The advertisers who are going to win through the back half of 2026 are the ones who invest in product data quality, third-party measurement, and fundamentally good copy, rather than chasing dashboard scores and in-platform metrics that no longer mean what they used to.
Pick one of these five to action this week. Momentum beats perfection.
One last thing. If the Merchant Center story got you thinking about your own feed, there's a really good chance that underwhelming Shopping ROAS you've been staring at is a feed problem, not a campaign problem. I've made a video that goes deep on exactly that — why low Shopping ROAS is almost always hiding in the feed, and what to do about it. I'll link it with this newsletter.
Conclusion
April 2026 delivered five shifts that every ecommerce advertiser needs to understand and act on:
Meta attribution change is inflating in-platform CPAs by 30 to 50 percent without changing real performance. Cross-reference with third-party tools before making budget decisions.
Shopify Agentic Storefronts have enrolled merchants into ChatGPT product discovery by default. Rewrite product descriptions for specificity and query-matchability.
Amazon Rufus is routing high-intent buyers (60 percent more likely to purchase) through a brand confidence score. Audit ODR, pricing consistency, visual assets, and listing clarity.
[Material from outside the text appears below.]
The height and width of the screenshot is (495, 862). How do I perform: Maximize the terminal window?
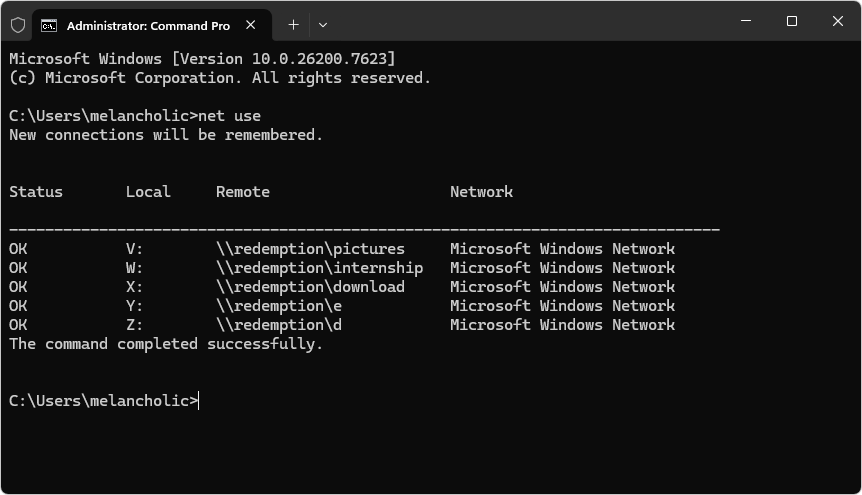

Optmyzr's 20,000-account study shows Google's Ad Strength does not predict RSA performance. Stop chasing the "Excellent" label and write copy that speaks to customers.
Google's Merchant Center feed is now infrastructure for AI Mode, CTV, and virtual try-ons. Treat feed quality as a strategic priority, not plumbing.
The common thread: product data quality and independent measurement are your biggest levers for the rest of 2026.